I discovered the relatively new Business Rules service on the SAP Cloud Platform (SCP) through recent SAP Community posts from Christian Loos, and from Murali Shanmugham. If you haven't read Murali's series "Implementing a user self-registration scenario using Workflow and Business rules in SAP Cloud Platform", introducing and combining the Workflow and Business Rules services, you should do.

Roadmap available

I started to dig in to the Business Rules services this month, and liked what I saw. But there were things that were missing, in my opinion, so I've been eagerly awaiting an update to the roadmap. And this week we got one - Business Rules has its own roadmap:

SAP Product Roadmap - SAP Cloud Platform Business Rules (dated 22 Aug 2017)

Observations

It's been updated to reflect the next few quarters. I read through it this morning, and have some observations on what I read, which I wanted to share:

  1. While it may be early days (Business Rules only went GA recently), this diagram shows how important the service is in the grand scheme of things:

SAP intends to establish a common Enterprise Rule Model, an abstraction for design time and runtime across the different platforms today (their SaaS offerings as well as classic ABAP stack based systems and S/4HANA). And the focus for this model is clearly on SCP.

  1. Extracting business rules out of codebases seems like a novel idea, but it's what's been happening since even I started with SAP R/2 back in the 1980's. But then, and even over the last few decades, the rule sets - in this case table-based configuration - have still been coupled with the codebase in that the lifecycle has been governed by the IT processes that are designed (rightly so) to protect the core and are not particularly agile.

The Business Rules service is the next step in that not only are rule sets extracted, but also the execution, in the form of the runtime(s), and access to that execution, is available as a set of API-based services in the cloud. This does indeed lead to agility, business empowerment, legacy preservation and cost savings, as well as readability and reasonability.

  1. SAP Leonardo needs a posse. Machine Learning and Internet of Things is all very well, but without a set of core services to do something with the intelligence and the data, we're not going to get very far. The Business Rules service seems an ideal candidate for mixing into the strategy here.

  2. Deprecation is a fact of software life, and we see it here with the HANA based decision tables and rules framework (HRF), in favour of the (to-be) all-encompassing Business Rules service. It's a bold move, but the right one if we're to reach any sort of standardised business rule authoring, storage and processing across the wider SAP ecosystem.

  3. Still missing right now is some sort of transport mechanism. Right now, even though the product is GA, there's no way I can see to manage the design time artifacts and transport them through DEV/TST/PRD tiers. There's the ability to manage rules from an active/inactive perspective in the repository, but that's still only within one subaccount. I even looked at the network calls behind the scenes to see what would be needed to build a DIY rule set extractor. But it was pretty complex and I wanted to go out for a run, so I shelved that idea :-)
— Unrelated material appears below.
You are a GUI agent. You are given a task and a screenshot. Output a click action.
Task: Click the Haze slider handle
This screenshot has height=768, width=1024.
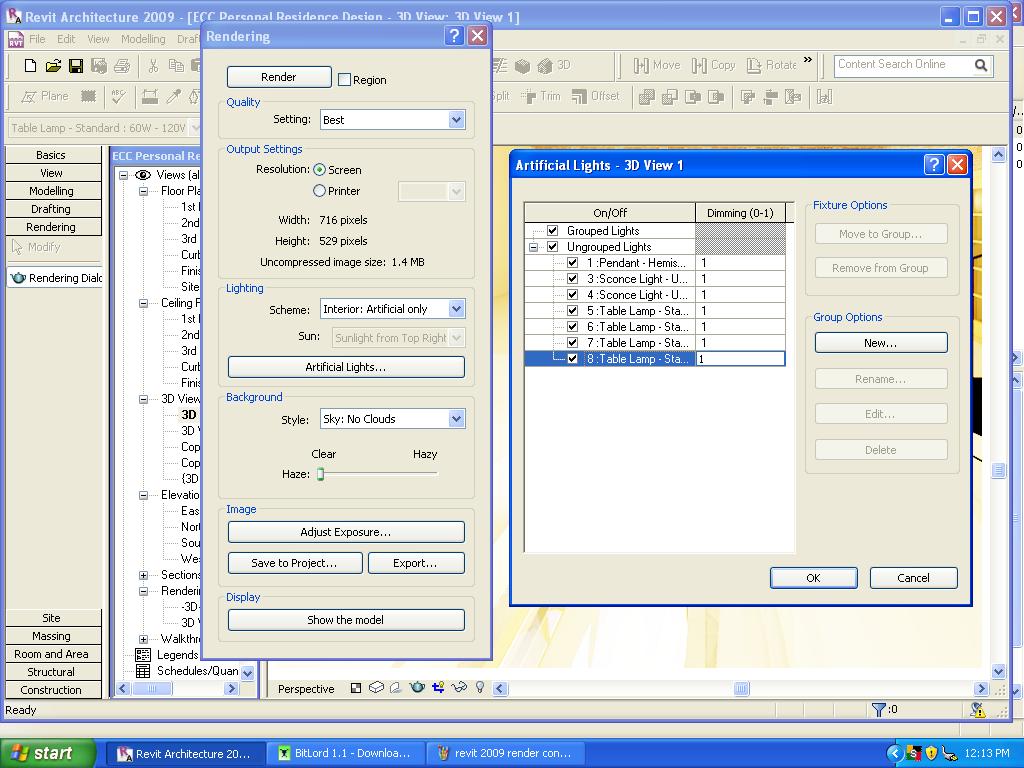[x=321, y=474]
So in Q3/2017 there are plans for a "REST API for SAP Enterprise Rule Model". I am interpreting that as what I'm looking for: to be able to manage the lifecycle and transport of artifacts across the landscape. Here's hoping!

Final thoughts

When I first came across the Business Rules service, I did wonder in some respects what purpose an extracted form of logic processing would serve. But on reflection, it's clear. Along with managing workflow (lowercase "w"), managing decisions which belong in the business is a key cornerstone of any successful organisation. It's early days for the service, and along with the missing transport mechanisms the UI is still a work in progress, I think, but it's definitely good enough for now, and I'm keeping an eye on things for sure.